===== STUDY TEXT

By Lynda Williams, Senior medwireNews Reporter
Activation of the insulin-like growth factor 1 receptor (IGF1R) plays a key role in acquired resistance to erlotinib in lung cancer with wild-type epidermal growth factor receptor (EGFR), research suggests.
The study published in the International Journal of Cancer follows recent reports that IGF1R is linked to EGFR tyrosine kinase inhibitor (TKI) resistance in lung cancer with EGFR mutations.
“Therefore, IGF1R is regarded as an important molecular target to prevent or overcome acquired resistance to EGFR-TKIs in lung cancers with and without EGFR mutations,” suggest Kenichi Suda (Kinki University, Osaka, Japan) and co-authors.
The team induced erlotinib resistance in the H358 lung adenocarcinoma cell line, which carries the wild-type EGFR gene but has modest sensitivity to the EGFR-TKI. By growing the cells in increasing concentrations of erlotinib, the researchers were able to increase resistance 28-fold and this was associated with morphological changes to the cells.
Analysis showed that the erlotinib-resistant cells did not have secondary EGFR mutations and did not differ in the expression of EGFR, ERBB2, ERBB3, ERBB4, MET or PTEN. However, while the parent H358 cells lost downstream signalling of Akt and ERK phosphorylation on treatment with erlotinib, these pathways were retained in the erlotinib-resistant cells.

==========
===== LISTED ENTRIES

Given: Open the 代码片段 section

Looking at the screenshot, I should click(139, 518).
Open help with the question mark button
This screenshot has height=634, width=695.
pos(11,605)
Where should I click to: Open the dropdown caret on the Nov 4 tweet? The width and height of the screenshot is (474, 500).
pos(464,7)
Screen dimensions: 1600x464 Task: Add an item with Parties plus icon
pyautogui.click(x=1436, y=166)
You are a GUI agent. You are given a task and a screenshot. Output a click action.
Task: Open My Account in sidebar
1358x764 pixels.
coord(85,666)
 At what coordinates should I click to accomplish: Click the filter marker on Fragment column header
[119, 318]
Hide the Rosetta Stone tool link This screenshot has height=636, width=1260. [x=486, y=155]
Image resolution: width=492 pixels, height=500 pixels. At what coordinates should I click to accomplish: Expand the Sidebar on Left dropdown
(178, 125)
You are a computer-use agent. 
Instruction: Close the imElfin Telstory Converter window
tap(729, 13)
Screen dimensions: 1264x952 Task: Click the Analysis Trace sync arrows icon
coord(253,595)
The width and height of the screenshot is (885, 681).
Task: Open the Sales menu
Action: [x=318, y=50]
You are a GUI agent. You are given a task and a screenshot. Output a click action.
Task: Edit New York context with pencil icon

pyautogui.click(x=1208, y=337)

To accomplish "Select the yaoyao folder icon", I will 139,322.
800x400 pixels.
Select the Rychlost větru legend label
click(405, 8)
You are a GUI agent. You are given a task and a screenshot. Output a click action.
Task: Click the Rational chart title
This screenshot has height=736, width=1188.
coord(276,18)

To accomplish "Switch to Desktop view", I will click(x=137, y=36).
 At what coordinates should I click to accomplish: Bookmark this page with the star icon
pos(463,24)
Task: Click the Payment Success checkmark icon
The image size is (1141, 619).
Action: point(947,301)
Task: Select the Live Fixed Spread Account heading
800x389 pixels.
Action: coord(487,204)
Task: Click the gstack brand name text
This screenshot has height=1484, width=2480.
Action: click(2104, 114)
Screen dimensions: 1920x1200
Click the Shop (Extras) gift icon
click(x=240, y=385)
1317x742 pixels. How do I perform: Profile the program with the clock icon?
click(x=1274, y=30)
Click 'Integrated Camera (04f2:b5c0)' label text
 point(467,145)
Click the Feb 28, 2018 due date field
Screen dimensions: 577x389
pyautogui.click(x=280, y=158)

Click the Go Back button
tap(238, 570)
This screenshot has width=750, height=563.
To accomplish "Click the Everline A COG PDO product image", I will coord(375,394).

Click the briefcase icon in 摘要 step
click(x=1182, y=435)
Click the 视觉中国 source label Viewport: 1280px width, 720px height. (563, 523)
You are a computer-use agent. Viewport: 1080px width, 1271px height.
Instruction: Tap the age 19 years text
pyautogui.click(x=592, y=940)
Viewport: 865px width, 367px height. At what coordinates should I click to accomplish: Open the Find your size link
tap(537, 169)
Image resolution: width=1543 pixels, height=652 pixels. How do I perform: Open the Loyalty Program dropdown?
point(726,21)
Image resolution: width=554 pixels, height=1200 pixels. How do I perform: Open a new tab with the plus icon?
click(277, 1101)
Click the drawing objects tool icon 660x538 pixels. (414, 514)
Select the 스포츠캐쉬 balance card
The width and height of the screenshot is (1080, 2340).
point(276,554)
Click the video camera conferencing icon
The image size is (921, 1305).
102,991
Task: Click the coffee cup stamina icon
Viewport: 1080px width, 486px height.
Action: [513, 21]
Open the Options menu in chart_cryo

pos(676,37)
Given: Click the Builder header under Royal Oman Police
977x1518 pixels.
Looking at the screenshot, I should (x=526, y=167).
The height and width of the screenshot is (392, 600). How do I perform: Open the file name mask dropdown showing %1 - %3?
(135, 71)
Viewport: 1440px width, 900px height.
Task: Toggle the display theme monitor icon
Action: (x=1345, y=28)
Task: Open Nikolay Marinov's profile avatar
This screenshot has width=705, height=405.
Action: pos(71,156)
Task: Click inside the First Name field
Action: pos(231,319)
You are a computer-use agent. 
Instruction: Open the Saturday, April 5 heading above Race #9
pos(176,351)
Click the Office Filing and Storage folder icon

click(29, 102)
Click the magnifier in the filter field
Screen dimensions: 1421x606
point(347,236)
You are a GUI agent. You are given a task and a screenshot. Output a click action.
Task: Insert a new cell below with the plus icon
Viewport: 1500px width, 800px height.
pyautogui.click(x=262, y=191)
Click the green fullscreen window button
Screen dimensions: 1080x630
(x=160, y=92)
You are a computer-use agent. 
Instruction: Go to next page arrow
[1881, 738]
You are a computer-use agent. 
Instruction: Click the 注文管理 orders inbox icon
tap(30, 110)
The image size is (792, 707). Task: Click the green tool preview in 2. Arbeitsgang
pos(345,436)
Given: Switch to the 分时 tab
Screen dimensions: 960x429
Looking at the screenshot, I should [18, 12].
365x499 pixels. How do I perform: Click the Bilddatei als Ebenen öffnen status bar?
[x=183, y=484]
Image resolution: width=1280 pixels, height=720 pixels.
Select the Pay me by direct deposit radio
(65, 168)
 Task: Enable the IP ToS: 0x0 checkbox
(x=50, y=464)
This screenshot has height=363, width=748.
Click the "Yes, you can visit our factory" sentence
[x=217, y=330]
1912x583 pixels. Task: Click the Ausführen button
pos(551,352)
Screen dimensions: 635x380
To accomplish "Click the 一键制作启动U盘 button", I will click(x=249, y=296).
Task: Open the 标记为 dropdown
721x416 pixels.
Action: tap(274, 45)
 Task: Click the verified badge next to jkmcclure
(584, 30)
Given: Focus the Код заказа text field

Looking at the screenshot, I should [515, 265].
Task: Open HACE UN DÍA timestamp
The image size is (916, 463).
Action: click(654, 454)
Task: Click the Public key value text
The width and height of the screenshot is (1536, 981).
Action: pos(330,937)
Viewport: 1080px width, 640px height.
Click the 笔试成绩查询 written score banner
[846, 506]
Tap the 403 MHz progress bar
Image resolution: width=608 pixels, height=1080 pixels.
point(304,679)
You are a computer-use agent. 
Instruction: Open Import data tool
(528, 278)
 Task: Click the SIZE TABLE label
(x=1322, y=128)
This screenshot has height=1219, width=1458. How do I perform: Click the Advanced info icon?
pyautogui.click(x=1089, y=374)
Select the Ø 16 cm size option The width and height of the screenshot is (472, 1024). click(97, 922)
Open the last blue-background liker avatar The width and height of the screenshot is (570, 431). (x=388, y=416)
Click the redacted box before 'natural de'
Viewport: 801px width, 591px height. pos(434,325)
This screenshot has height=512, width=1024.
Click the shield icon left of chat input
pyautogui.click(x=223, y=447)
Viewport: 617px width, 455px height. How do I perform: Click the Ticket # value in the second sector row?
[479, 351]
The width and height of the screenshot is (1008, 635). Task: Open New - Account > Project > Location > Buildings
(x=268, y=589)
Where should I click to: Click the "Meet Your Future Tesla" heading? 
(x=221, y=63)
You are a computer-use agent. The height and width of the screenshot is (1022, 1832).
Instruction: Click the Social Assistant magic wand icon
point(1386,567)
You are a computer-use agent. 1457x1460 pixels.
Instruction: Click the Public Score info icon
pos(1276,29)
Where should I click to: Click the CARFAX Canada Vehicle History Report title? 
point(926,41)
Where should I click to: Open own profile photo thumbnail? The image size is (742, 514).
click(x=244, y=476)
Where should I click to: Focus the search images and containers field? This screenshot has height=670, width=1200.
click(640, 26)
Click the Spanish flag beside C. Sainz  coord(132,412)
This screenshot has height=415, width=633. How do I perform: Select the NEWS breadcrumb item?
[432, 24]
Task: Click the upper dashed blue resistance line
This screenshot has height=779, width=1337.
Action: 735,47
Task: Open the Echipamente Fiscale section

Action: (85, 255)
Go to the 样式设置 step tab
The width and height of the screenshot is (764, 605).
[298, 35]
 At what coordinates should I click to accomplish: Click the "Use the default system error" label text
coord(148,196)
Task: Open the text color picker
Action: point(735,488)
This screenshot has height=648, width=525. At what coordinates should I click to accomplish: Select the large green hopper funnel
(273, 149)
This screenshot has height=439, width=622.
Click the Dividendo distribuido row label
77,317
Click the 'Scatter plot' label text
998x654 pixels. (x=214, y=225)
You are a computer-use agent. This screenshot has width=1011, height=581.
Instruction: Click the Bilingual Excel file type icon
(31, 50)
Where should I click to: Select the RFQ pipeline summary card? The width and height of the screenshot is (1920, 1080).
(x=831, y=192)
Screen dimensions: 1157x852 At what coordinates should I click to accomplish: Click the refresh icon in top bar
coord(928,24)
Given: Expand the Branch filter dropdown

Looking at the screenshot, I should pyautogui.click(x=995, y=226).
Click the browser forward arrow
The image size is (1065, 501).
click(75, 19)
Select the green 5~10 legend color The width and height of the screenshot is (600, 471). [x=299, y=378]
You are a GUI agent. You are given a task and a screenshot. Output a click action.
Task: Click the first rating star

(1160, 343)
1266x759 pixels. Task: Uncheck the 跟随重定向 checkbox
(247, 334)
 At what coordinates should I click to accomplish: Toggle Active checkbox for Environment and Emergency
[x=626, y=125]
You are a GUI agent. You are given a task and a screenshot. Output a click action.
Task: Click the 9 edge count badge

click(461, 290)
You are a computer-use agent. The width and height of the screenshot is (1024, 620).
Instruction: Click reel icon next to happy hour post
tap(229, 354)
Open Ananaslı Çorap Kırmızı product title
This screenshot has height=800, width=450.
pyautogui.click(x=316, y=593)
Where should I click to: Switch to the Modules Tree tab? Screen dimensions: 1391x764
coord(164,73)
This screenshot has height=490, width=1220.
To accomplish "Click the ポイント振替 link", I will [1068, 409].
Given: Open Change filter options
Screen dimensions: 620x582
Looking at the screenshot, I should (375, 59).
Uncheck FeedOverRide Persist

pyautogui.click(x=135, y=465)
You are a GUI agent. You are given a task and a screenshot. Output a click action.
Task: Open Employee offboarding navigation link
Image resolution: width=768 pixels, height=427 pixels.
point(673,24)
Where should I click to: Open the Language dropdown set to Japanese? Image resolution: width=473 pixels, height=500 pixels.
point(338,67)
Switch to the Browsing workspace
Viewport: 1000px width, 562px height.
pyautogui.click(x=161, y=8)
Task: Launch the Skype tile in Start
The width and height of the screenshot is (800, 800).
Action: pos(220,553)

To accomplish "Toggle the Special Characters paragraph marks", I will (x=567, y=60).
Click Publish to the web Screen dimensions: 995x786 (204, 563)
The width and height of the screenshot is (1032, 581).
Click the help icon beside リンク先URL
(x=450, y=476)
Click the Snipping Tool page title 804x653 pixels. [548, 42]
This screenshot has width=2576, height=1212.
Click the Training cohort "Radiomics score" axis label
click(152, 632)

==========

— TASKS AND EXERCISES —
a – Print the passage of the erlotinib resistance article above, starting with "The team induced" and going on through "to the cells.".
b – In the erlotinib resistance article, which lung adenocarcinoma cell line did the team make resistant to erlotinib?
c – Pick up the article on IGF1R and erlotinib resistance from its final sentence and continue writing it.

— LIST OF ANSWERS —
a –
The team induced erlotinib resistance in the H358 lung adenocarcinoma cell line, which carries the wild-type EGFR gene but has modest sensitivity to the EGFR-TKI. By growing the cells in increasing concentrations of erlotinib, the researchers were able to increase resistance 28-fold and this was associated with morphological changes to the cells.

b – The H358 cell line.

c –
Further analysis revealed that, compared with the parent cells, H358 erlotinib-resistant cells had fivefold greater levels of AXL, a marker of cell adhesion and proliferation, which the researchers believe may explain the differences in the morphological appearances of the two cell lines. However, although AXL was phosphorylated only in the erlotinib-resistant cells, AXL knockdown did not affect downstream signalling.
In addition, erlotinib-resistant cells had an 18-fold increase in IGFR1 phosphorylation. Moreover, when erlotinib-resistant cells were treated with an IGFR1 inhibitor alongside erlotinib, the cells were responsive to the EGFR-TKI. Inhibition of IGFR1 but not EGFR suppressed AKT phosphorylation in the erlotinib-resistant cells.
“Our results indicate that IGF1R activation is a molecular mechanism that confers acquired resistance to erlotinib in lung cancers with the wild-type EGFR,” Suda et al therefore conclude.